* TRY IT
Once the line with "Screen dimensions: 839x1024" is found in the entries below, repeat it and each following line exactly, up to and including the line with "has width=768, height=768.". Add no other lines.

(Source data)

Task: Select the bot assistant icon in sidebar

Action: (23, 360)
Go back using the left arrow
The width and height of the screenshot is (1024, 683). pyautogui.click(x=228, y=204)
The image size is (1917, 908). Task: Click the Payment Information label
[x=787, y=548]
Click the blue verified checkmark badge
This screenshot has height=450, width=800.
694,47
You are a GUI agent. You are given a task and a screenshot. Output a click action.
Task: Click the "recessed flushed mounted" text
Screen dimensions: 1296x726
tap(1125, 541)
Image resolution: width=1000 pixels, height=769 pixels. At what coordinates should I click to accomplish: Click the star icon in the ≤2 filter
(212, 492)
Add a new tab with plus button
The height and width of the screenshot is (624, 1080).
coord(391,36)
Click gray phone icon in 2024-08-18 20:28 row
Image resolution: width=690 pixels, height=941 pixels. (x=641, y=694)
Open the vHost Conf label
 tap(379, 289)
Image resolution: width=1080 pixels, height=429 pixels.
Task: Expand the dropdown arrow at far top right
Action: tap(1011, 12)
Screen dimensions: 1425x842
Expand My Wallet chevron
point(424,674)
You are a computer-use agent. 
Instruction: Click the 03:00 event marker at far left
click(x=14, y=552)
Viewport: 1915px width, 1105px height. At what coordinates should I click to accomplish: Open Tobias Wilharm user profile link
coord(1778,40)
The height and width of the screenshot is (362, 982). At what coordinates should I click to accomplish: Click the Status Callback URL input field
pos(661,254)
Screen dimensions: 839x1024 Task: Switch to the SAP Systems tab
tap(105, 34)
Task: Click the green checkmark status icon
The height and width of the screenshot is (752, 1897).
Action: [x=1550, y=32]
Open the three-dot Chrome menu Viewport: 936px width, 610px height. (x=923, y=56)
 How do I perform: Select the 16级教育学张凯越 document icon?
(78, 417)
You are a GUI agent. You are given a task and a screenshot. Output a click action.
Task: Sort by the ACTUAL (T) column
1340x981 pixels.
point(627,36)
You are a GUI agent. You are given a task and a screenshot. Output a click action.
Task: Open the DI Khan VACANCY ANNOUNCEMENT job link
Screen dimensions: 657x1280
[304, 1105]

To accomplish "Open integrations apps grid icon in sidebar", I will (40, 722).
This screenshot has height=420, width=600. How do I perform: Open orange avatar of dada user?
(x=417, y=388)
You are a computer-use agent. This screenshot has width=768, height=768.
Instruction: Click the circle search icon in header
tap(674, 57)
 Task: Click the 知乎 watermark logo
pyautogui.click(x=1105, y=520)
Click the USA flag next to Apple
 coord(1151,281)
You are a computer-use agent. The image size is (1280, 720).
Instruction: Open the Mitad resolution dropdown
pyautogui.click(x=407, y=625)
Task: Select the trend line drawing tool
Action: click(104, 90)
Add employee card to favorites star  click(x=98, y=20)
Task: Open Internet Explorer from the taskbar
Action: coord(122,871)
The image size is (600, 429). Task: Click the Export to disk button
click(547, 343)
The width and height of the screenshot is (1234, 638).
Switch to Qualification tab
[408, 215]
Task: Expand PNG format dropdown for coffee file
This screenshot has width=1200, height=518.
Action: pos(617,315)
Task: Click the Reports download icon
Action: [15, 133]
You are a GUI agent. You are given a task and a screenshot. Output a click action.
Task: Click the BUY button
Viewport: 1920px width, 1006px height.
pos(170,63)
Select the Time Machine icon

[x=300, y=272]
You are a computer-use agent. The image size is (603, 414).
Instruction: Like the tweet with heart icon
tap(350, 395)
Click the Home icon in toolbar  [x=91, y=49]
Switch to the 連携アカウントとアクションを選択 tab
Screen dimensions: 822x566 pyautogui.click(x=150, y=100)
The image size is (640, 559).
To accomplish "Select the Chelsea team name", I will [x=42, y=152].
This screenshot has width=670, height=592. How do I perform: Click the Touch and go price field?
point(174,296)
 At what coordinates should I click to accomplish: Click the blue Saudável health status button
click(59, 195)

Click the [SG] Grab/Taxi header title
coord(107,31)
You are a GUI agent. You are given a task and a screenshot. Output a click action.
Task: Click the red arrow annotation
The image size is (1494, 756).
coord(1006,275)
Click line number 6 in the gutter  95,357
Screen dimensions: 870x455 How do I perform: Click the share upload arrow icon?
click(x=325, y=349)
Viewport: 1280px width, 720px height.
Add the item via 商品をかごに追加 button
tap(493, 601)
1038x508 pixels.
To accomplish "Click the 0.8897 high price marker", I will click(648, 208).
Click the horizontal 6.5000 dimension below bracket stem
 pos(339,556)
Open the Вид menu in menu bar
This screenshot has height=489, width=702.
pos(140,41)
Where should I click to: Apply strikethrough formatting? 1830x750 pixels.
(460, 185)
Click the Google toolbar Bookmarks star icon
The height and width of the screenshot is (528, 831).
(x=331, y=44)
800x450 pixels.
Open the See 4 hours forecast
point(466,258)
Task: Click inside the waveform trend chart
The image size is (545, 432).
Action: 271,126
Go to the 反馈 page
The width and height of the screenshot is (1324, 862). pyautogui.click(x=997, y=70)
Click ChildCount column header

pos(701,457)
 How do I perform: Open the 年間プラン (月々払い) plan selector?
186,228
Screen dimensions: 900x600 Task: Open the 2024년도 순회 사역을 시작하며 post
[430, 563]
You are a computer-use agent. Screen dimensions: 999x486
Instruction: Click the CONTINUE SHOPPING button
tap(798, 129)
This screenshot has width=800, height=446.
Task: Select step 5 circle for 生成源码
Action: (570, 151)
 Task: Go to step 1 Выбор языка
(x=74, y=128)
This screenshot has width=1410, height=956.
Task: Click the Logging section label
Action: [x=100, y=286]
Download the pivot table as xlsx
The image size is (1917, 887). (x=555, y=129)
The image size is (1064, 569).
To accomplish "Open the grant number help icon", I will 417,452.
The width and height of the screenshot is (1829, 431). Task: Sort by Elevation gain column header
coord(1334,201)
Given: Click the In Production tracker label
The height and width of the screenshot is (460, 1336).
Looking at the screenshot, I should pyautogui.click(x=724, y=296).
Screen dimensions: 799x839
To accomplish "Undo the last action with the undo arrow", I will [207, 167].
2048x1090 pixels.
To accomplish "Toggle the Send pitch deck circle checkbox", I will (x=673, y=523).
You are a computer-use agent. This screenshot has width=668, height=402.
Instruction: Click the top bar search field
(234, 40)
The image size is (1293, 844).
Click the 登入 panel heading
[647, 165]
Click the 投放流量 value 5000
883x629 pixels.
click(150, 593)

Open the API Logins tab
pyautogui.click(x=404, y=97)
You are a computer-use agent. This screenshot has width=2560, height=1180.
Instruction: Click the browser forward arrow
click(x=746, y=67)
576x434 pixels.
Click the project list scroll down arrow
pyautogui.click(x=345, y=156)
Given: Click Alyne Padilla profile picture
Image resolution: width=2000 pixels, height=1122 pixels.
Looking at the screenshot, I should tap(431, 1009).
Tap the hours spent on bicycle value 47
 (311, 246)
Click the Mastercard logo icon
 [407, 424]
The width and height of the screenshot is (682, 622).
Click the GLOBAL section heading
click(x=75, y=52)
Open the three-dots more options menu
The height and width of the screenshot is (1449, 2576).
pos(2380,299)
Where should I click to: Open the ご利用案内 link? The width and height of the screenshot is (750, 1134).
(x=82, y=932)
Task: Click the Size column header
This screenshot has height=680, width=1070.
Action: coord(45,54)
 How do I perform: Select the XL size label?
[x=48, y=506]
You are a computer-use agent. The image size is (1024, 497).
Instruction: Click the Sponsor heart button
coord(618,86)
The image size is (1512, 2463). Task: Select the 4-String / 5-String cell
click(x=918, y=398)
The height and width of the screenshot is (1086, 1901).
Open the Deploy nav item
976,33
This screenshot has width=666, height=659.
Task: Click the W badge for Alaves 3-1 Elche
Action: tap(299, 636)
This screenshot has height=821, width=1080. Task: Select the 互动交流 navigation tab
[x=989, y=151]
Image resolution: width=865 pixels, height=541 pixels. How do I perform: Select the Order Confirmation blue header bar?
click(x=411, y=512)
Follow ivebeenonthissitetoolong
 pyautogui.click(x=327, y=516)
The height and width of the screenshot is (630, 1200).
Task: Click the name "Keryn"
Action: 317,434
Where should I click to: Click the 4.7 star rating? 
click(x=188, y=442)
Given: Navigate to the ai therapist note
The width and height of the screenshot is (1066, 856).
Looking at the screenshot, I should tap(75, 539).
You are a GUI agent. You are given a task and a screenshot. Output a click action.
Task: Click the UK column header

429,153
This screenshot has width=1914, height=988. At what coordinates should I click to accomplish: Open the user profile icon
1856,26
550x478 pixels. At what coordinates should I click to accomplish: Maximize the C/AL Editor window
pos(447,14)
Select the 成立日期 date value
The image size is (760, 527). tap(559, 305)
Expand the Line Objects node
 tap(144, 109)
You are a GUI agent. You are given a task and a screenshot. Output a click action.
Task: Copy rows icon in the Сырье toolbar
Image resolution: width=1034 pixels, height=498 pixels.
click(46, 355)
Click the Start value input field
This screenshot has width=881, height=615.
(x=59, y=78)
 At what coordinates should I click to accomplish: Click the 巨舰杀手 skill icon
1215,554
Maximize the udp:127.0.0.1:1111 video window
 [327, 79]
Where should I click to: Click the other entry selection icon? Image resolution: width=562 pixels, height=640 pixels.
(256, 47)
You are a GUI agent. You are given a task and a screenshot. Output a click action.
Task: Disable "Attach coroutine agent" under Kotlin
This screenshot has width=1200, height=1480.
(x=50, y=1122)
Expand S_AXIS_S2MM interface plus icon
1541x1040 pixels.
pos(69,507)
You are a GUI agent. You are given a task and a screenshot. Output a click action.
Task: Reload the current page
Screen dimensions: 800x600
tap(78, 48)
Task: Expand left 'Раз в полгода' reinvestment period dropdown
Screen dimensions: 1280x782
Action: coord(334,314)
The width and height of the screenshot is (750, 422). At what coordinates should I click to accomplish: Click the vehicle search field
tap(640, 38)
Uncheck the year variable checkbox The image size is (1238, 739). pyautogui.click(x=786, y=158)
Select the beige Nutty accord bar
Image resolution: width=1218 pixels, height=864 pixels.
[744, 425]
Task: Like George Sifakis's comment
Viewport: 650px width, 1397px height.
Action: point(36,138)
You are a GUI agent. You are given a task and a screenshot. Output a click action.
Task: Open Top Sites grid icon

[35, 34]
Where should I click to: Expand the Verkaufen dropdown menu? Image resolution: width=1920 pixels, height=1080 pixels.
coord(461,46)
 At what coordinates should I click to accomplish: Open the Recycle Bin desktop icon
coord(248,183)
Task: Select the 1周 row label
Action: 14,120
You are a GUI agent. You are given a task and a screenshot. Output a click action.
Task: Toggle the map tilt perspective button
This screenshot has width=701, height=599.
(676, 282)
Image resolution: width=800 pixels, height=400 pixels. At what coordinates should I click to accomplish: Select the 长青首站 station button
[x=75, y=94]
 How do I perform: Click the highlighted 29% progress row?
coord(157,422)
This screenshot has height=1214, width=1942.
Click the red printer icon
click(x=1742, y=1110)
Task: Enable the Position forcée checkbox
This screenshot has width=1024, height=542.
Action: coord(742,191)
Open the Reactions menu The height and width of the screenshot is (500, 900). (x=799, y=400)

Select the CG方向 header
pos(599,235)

* SOLUTION FOR THIS TASK
Screen dimensions: 839x1024 Task: Switch to the SAP Systems tab
tap(105, 34)
Task: Click the green checkmark status icon
The height and width of the screenshot is (752, 1897).
Action: [x=1550, y=32]
Open the three-dot Chrome menu Viewport: 936px width, 610px height. (x=923, y=56)
 How do I perform: Select the 16级教育学张凯越 document icon?
(78, 417)
You are a GUI agent. You are given a task and a screenshot. Output a click action.
Task: Sort by the ACTUAL (T) column
1340x981 pixels.
point(627,36)
You are a GUI agent. You are given a task and a screenshot. Output a click action.
Task: Open the DI Khan VACANCY ANNOUNCEMENT job link
Screen dimensions: 657x1280
[304, 1105]

To accomplish "Open integrations apps grid icon in sidebar", I will (40, 722).
This screenshot has height=420, width=600. How do I perform: Open orange avatar of dada user?
(x=417, y=388)
You are a computer-use agent. This screenshot has width=768, height=768.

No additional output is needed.